*** Opening Materials provided ***

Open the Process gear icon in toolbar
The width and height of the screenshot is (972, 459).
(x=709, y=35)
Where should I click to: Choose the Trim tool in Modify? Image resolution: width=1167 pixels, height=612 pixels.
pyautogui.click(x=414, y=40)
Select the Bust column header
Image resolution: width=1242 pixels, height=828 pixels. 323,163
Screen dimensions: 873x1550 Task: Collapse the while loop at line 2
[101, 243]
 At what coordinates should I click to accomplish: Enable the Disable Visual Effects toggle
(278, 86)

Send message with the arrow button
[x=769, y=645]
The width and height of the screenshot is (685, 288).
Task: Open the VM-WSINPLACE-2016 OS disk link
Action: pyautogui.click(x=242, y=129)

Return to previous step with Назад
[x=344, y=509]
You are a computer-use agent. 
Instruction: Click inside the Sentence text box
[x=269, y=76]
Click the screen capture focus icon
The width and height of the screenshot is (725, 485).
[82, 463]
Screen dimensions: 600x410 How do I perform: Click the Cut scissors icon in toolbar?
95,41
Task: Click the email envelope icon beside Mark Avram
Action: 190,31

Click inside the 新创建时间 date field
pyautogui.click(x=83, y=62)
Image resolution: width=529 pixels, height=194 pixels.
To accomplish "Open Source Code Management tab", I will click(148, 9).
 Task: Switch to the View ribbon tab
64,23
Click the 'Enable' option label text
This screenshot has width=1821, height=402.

*** Closing Materials provided ***

Requirement
Nothing added, nothing dropped: copy the data above.

Exercise result
Open the Process gear icon in toolbar
The width and height of the screenshot is (972, 459).
(x=709, y=35)
Where should I click to: Choose the Trim tool in Modify? Image resolution: width=1167 pixels, height=612 pixels.
pyautogui.click(x=414, y=40)
Select the Bust column header
Image resolution: width=1242 pixels, height=828 pixels. 323,163
Screen dimensions: 873x1550 Task: Collapse the while loop at line 2
[101, 243]
 At what coordinates should I click to accomplish: Enable the Disable Visual Effects toggle
(278, 86)

Send message with the arrow button
[x=769, y=645]
The width and height of the screenshot is (685, 288).
Task: Open the VM-WSINPLACE-2016 OS disk link
Action: pyautogui.click(x=242, y=129)

Return to previous step with Назад
[x=344, y=509]
You are a computer-use agent. 
Instruction: Click inside the Sentence text box
[x=269, y=76]
Click the screen capture focus icon
The width and height of the screenshot is (725, 485).
[82, 463]
Screen dimensions: 600x410 How do I perform: Click the Cut scissors icon in toolbar?
95,41
Task: Click the email envelope icon beside Mark Avram
Action: 190,31

Click inside the 新创建时间 date field
pyautogui.click(x=83, y=62)
Image resolution: width=529 pixels, height=194 pixels.
To accomplish "Open Source Code Management tab", I will click(148, 9).
 Task: Switch to the View ribbon tab
64,23
Click the 'Enable' option label text
This screenshot has width=1821, height=402.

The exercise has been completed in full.